§ **Exercise instructions**: Can you rewrite the part of the material that opens with the line containing "Task: Select the black" and closes with the line containing "Action: (x=706, y=229)", both included, as a Markdown table with the columns Row and Line, numbering each line and leaving out blank ones?
'''
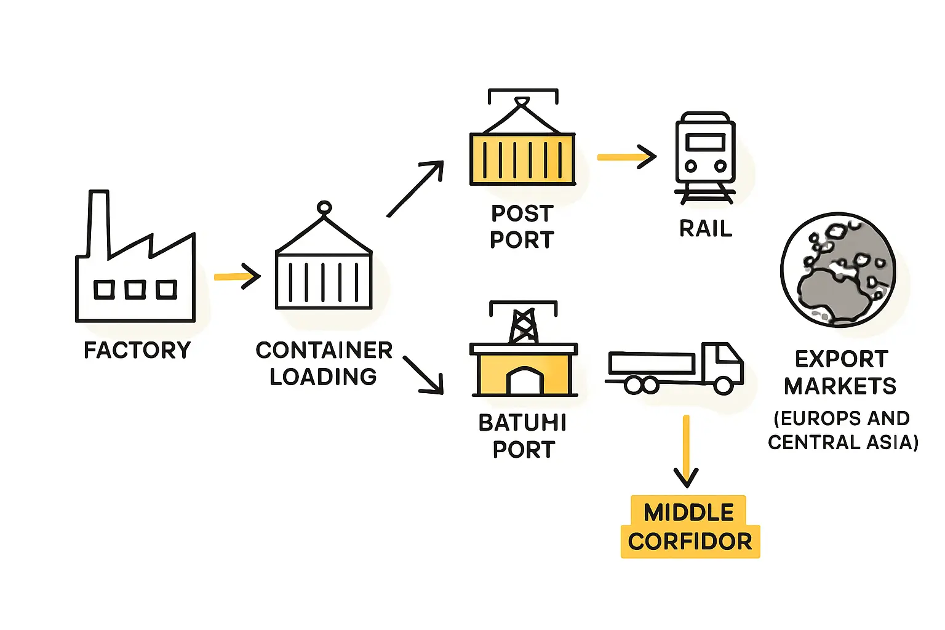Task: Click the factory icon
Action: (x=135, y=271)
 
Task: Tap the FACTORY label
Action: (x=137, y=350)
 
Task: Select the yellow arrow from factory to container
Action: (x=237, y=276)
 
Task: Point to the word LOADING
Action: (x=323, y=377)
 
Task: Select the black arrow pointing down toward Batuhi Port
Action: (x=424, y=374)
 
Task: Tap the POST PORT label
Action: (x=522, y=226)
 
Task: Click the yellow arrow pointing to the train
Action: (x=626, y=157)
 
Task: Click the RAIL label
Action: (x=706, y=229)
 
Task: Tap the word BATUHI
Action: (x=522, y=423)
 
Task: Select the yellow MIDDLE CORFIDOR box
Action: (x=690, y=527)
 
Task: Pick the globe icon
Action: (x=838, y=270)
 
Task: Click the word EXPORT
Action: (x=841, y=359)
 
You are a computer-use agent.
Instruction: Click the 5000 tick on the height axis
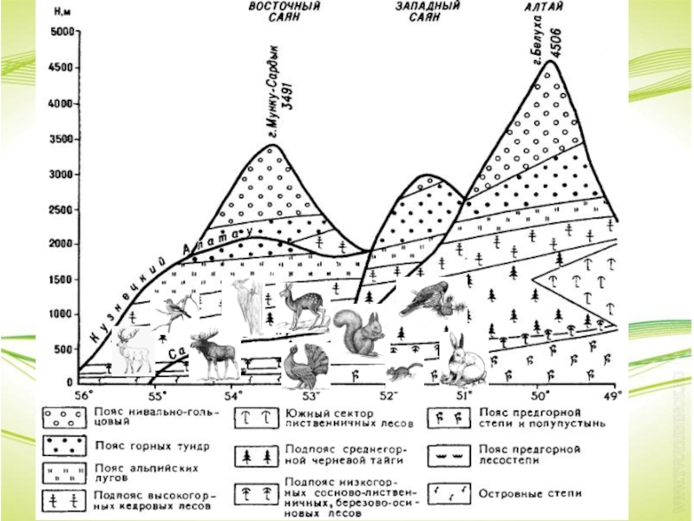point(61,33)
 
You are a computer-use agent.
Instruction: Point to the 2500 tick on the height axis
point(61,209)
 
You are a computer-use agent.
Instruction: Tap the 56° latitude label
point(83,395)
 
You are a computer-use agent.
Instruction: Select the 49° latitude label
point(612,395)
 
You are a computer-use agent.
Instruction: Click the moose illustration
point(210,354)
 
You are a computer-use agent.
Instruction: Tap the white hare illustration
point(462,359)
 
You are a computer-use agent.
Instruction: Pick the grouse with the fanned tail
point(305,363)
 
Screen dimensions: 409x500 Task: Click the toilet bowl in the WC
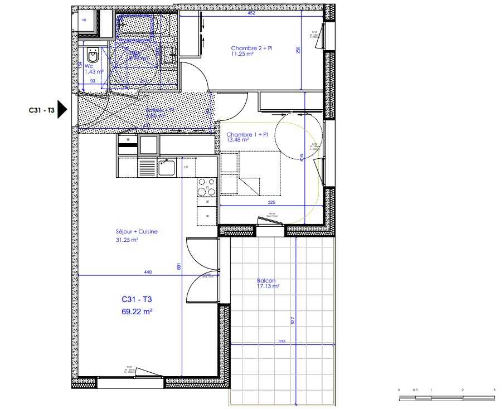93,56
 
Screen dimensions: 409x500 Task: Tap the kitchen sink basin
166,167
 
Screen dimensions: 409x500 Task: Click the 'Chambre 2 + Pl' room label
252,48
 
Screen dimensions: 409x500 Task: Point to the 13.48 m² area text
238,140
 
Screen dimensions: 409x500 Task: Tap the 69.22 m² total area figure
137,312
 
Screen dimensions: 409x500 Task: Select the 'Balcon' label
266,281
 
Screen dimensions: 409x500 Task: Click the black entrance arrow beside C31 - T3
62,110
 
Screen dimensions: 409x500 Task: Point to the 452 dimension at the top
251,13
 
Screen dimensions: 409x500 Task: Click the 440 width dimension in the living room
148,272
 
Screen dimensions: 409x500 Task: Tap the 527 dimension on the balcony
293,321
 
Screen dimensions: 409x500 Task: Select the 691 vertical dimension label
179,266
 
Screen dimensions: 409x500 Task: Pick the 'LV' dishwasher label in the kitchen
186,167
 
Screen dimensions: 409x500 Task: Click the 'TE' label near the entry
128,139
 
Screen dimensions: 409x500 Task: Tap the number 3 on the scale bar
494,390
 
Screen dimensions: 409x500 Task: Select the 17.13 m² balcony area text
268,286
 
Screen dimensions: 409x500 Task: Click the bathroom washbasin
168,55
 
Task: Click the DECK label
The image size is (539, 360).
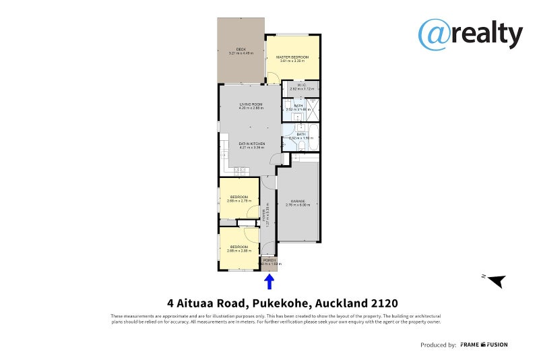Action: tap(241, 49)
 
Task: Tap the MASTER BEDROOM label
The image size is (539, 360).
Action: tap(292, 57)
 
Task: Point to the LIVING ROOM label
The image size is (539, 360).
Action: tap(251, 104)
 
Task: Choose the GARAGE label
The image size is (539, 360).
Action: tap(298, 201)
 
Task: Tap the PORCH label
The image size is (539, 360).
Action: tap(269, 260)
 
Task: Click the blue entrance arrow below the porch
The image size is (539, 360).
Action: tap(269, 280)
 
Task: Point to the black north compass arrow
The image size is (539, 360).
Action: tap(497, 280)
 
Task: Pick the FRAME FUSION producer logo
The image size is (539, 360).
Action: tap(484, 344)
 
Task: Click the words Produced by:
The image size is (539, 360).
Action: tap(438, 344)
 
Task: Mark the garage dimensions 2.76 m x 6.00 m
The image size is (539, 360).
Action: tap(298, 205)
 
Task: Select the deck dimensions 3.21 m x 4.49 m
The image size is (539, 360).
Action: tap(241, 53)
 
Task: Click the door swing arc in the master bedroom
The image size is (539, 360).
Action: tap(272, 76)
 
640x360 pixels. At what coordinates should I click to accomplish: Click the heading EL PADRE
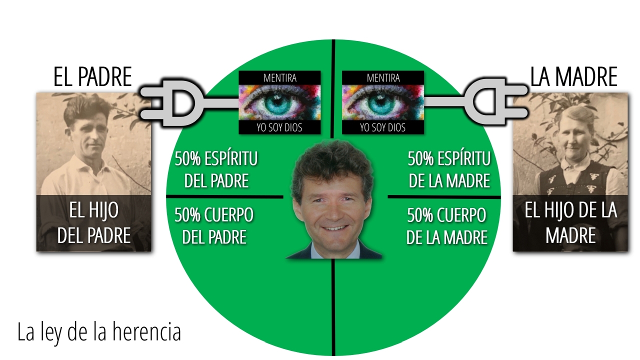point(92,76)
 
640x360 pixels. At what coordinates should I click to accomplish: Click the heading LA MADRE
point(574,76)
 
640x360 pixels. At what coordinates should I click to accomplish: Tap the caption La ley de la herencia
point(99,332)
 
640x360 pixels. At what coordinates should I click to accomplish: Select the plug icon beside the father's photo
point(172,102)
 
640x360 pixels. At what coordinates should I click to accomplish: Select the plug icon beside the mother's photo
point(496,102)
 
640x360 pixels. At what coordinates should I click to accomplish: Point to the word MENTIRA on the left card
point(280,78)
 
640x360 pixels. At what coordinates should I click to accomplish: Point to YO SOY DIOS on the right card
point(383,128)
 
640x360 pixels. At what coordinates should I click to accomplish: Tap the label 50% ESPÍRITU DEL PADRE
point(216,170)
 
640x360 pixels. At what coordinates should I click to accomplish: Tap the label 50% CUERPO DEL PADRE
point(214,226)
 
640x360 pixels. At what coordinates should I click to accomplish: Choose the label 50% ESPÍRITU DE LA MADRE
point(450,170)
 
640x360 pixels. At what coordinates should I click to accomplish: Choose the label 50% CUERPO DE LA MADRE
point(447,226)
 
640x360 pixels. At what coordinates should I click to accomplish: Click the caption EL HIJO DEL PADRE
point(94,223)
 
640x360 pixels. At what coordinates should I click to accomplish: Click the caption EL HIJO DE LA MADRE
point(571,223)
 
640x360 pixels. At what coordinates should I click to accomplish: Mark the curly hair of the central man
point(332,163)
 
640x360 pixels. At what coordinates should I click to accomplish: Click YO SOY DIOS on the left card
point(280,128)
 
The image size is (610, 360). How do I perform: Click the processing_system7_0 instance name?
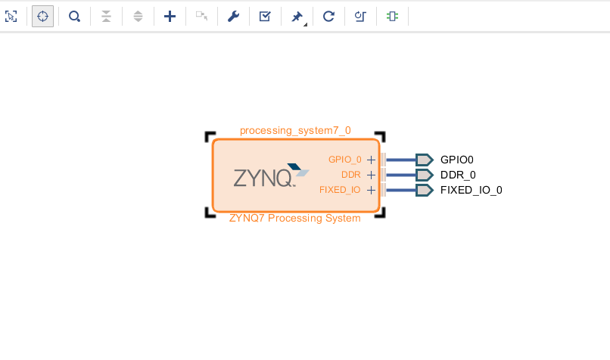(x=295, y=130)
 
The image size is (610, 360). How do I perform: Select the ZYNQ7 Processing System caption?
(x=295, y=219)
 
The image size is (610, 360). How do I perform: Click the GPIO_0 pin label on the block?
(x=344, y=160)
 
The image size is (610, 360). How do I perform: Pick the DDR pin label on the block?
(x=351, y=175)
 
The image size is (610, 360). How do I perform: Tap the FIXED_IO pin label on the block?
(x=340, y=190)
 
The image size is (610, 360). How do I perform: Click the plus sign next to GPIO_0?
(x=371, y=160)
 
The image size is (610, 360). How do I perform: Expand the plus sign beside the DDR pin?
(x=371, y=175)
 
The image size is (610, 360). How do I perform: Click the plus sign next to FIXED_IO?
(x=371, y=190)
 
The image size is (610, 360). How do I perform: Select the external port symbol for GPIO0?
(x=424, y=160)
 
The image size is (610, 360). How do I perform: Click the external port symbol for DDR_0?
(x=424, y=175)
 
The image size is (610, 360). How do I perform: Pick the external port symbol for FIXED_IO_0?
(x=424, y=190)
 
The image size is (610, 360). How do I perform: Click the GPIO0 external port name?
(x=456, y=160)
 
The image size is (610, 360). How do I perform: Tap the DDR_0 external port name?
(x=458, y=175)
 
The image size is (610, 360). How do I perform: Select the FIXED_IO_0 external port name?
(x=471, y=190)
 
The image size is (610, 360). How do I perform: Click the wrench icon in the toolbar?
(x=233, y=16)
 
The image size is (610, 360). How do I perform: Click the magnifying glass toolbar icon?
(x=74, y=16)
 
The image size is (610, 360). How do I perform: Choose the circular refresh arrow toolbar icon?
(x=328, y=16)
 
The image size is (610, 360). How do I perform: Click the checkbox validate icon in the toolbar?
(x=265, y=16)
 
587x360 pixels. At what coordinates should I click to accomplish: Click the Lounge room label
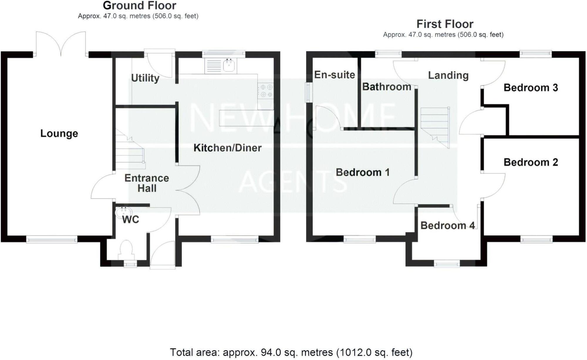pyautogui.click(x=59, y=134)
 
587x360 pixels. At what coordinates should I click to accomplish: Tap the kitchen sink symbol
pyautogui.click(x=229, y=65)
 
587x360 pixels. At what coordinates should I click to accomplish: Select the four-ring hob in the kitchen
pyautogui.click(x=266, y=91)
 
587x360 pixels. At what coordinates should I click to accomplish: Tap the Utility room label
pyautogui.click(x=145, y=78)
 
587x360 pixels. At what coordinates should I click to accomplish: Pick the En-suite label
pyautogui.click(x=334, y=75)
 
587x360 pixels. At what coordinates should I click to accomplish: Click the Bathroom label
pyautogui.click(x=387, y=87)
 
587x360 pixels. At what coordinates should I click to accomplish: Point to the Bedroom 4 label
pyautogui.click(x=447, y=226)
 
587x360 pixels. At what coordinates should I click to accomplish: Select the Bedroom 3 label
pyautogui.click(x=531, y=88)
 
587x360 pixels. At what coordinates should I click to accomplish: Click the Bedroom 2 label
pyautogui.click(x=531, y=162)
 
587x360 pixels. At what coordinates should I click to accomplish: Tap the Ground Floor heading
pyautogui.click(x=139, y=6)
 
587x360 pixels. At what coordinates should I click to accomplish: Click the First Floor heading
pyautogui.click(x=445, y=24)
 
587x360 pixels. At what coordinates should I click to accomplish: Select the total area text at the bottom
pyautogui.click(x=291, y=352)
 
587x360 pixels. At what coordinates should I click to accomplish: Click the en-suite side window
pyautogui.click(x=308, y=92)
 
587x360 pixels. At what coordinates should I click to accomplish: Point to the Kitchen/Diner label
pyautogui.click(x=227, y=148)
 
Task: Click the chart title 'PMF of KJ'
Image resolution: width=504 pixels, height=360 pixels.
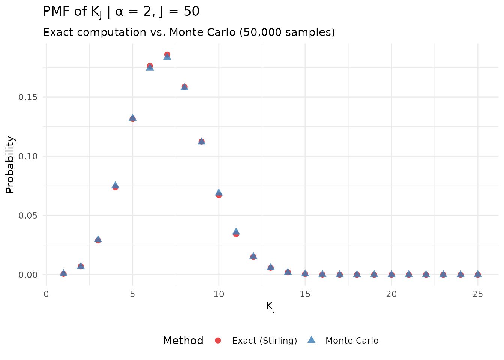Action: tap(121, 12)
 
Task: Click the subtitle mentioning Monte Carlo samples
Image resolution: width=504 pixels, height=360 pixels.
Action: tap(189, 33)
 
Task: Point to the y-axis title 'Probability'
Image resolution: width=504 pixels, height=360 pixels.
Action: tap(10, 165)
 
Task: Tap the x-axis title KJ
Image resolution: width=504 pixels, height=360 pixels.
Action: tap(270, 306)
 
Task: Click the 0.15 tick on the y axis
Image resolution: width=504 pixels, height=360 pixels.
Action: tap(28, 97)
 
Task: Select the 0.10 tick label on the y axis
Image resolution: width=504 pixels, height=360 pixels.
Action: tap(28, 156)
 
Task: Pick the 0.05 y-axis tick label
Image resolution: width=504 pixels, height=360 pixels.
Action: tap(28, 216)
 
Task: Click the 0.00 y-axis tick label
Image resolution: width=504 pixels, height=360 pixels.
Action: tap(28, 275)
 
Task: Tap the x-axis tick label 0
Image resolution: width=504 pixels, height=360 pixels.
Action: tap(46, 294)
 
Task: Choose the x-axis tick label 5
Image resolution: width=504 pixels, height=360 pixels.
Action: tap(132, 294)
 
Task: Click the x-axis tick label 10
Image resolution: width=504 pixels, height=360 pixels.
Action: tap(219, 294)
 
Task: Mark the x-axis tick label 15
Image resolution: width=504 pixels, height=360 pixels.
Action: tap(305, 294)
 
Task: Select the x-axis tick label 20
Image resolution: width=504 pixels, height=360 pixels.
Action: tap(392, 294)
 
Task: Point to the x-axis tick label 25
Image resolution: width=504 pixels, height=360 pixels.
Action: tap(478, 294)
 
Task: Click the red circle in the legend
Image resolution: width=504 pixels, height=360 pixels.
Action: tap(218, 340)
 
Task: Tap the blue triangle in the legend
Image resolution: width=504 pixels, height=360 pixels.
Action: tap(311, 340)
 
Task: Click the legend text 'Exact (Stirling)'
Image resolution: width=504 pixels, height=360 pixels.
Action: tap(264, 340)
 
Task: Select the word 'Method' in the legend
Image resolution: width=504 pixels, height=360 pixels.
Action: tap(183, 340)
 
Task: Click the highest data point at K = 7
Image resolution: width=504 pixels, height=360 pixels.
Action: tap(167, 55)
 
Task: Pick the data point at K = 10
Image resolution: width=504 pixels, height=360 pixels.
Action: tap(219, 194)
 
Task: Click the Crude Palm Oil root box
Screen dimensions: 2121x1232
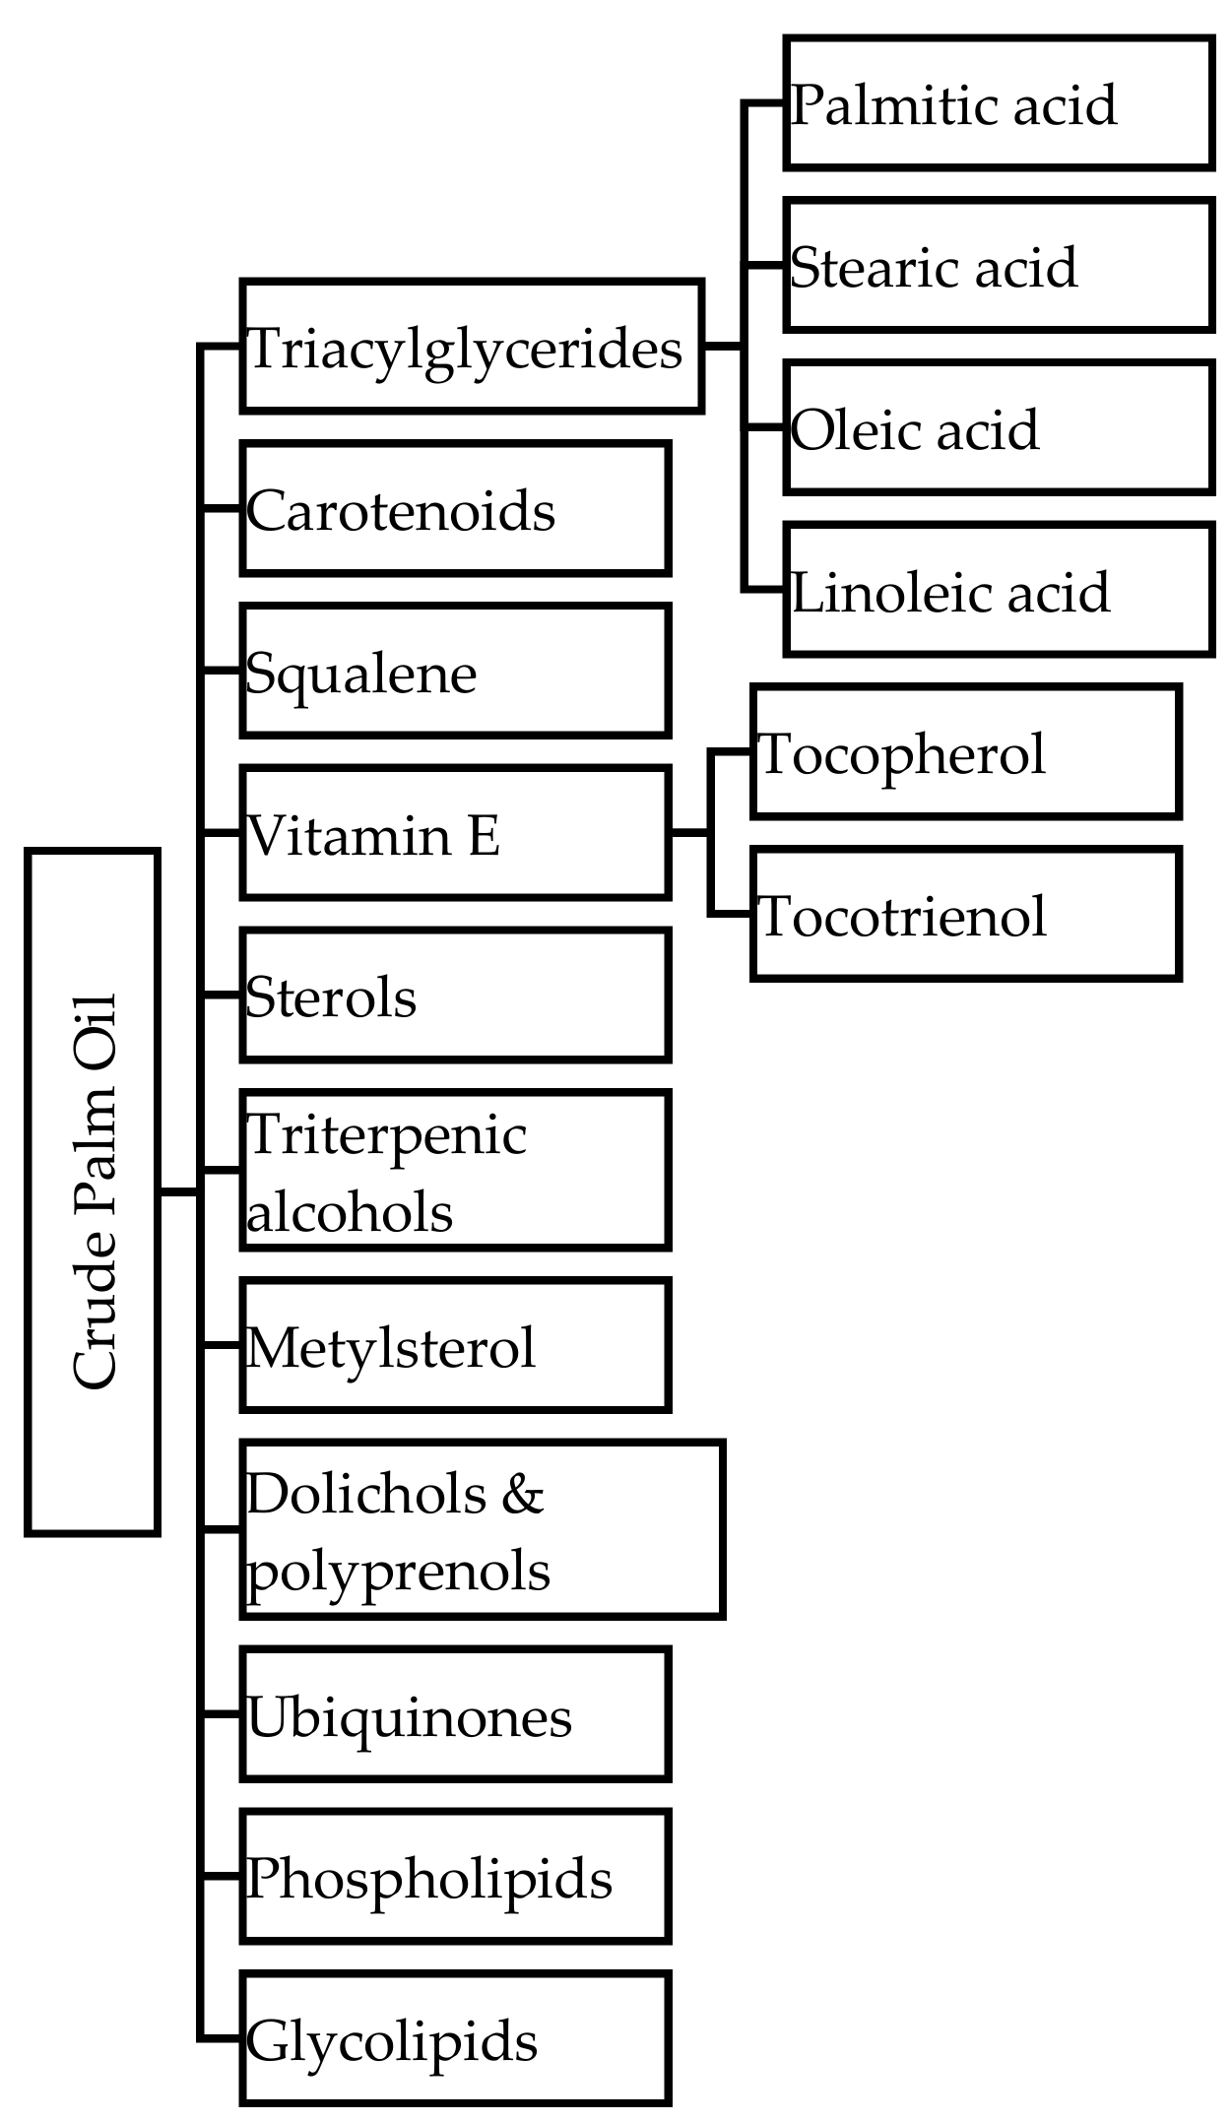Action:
'''
§ **Final answer**:
| Row | Line |
|---|---|
| 1 | Task: Select the black arrow pointing down toward Batuhi Port |
| 2 | Action: (x=424, y=374) |
| 3 | Task: Tap the POST PORT label |
| 4 | Action: (x=522, y=226) |
| 5 | Task: Click the yellow arrow pointing to the train |
| 6 | Action: (x=626, y=157) |
| 7 | Task: Click the RAIL label |
| 8 | Action: (x=706, y=229) |